From the line that holds "At what coordinates" to the last line below, retype everything exactly and nothing else; omit pictures.

Segment Start: RECORDS TO PROCESS

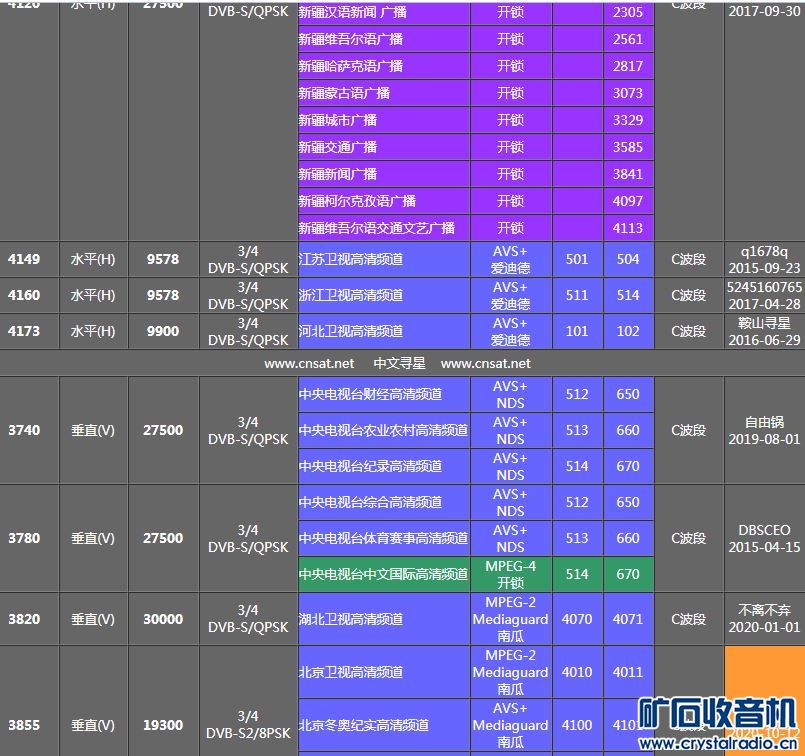The height and width of the screenshot is (756, 805).
Task: Select the green 中央电视台中文国际高清频道 cell
Action: (383, 574)
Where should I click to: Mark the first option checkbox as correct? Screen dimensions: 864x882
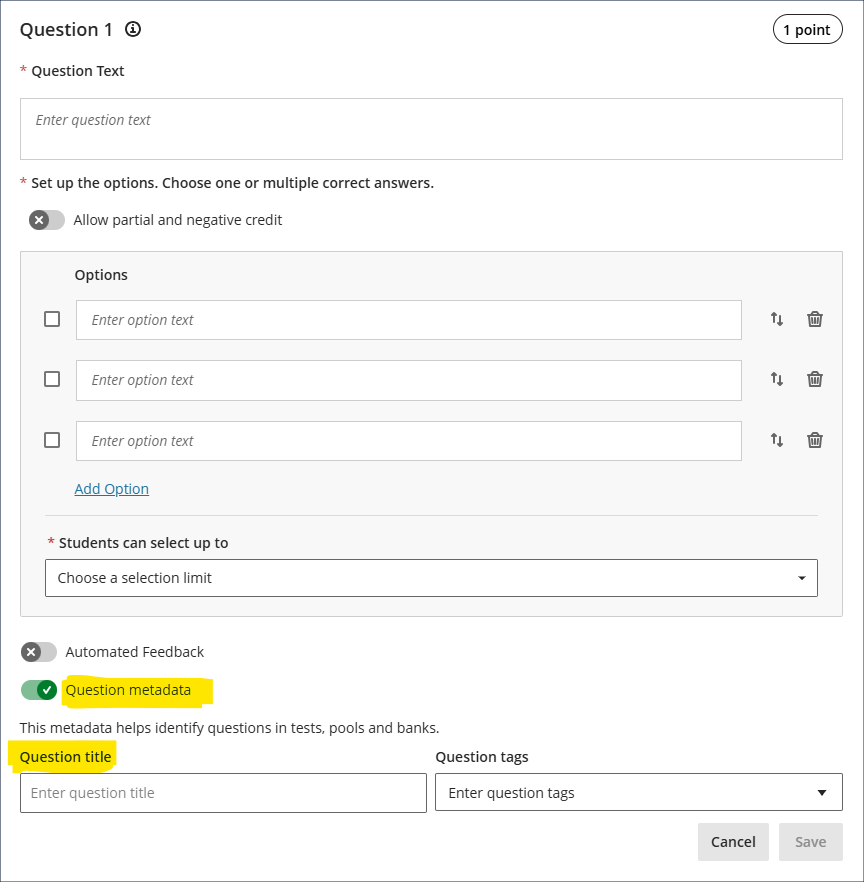click(52, 319)
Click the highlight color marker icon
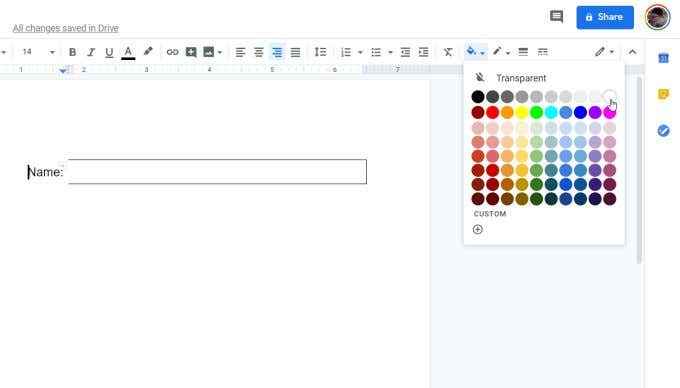Screen dimensions: 680x388 tap(148, 52)
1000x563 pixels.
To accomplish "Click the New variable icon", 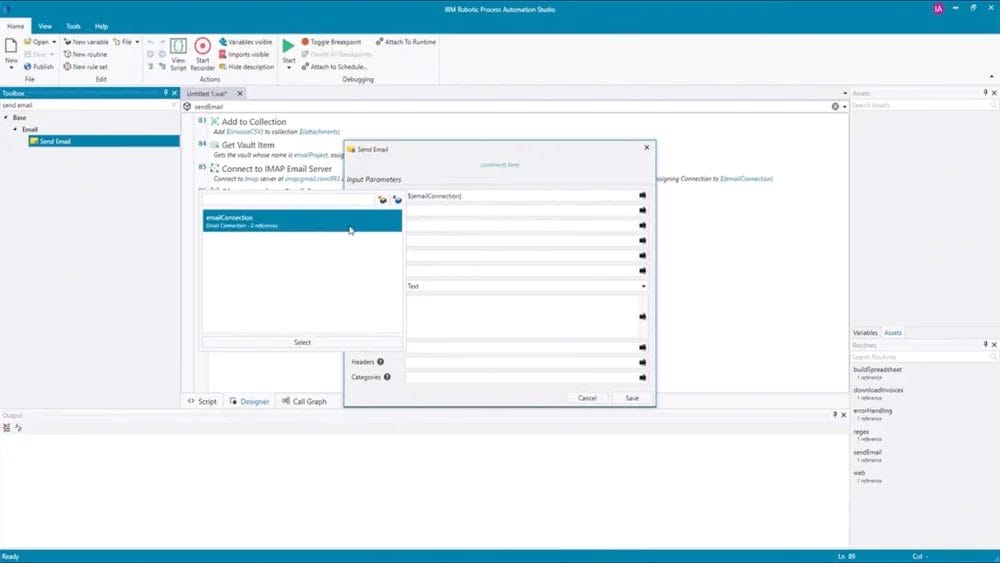I will point(67,42).
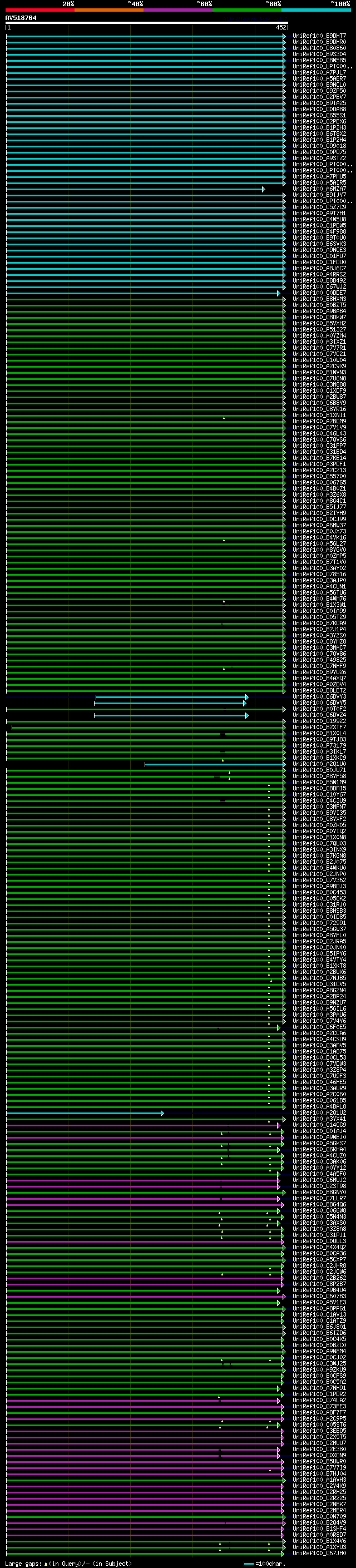Open the UniRef100_Q0DDE7 hit link
Screen dimensions: 356x1568
click(319, 293)
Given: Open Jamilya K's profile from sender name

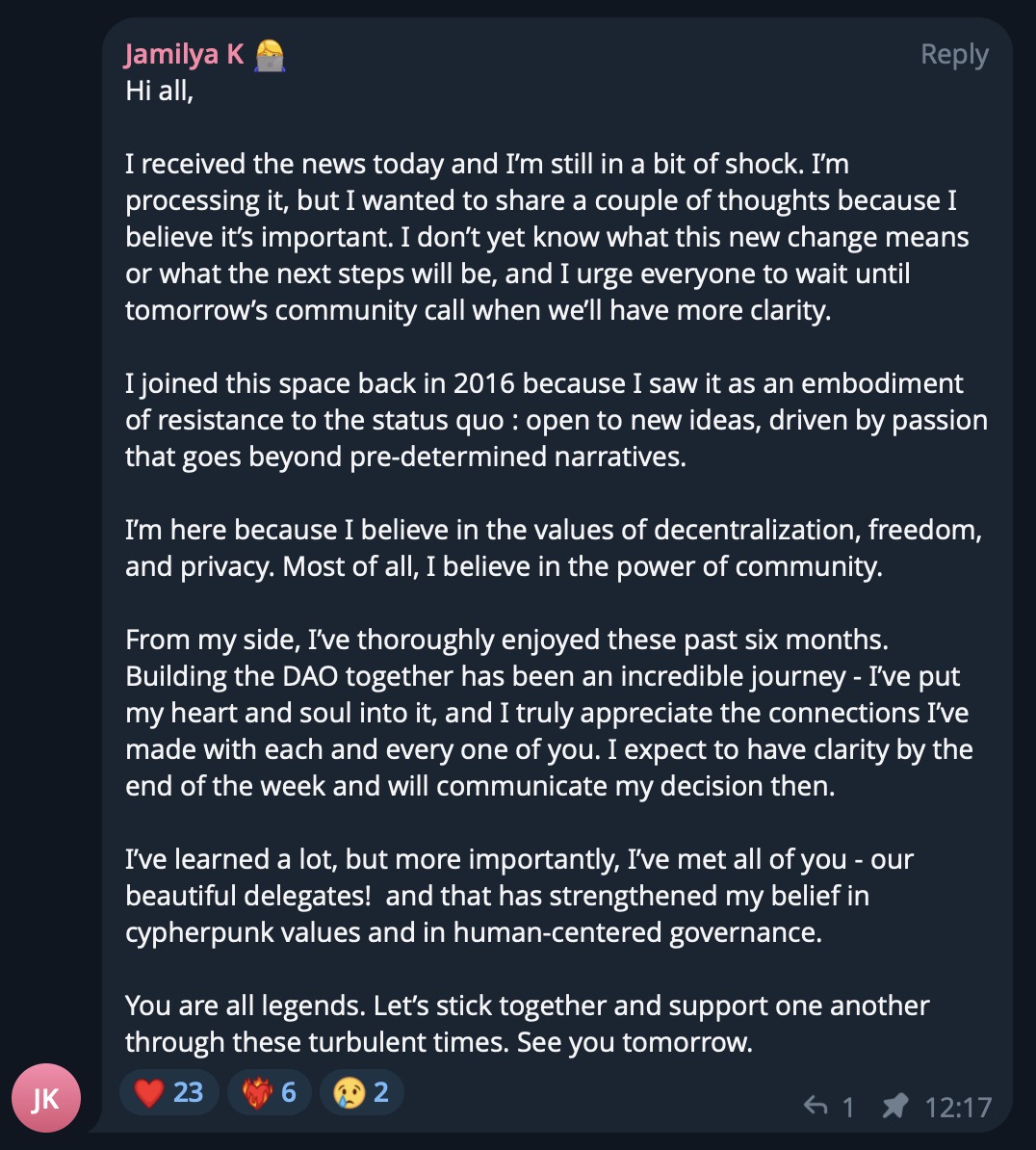Looking at the screenshot, I should (184, 54).
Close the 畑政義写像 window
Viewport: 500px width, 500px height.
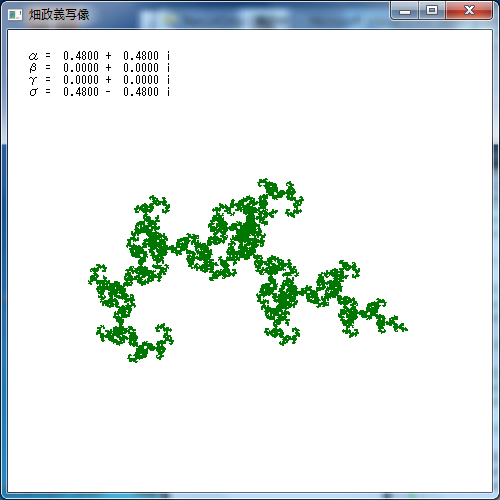[x=469, y=11]
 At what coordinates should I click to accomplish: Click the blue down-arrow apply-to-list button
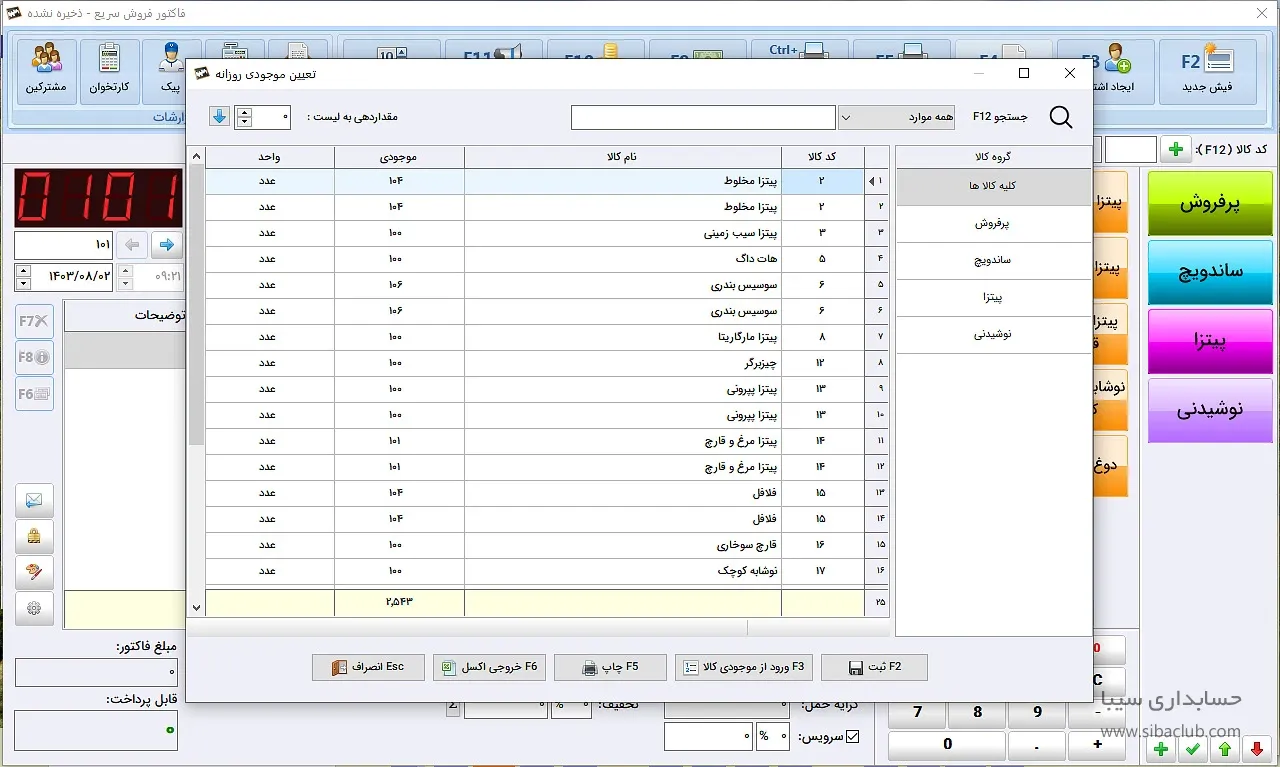coord(220,117)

Segment End: RECORDS TO PROCESS

- REPLY -
 At what coordinates should I click to accomplish: Click the blue down-arrow apply-to-list button
coord(220,117)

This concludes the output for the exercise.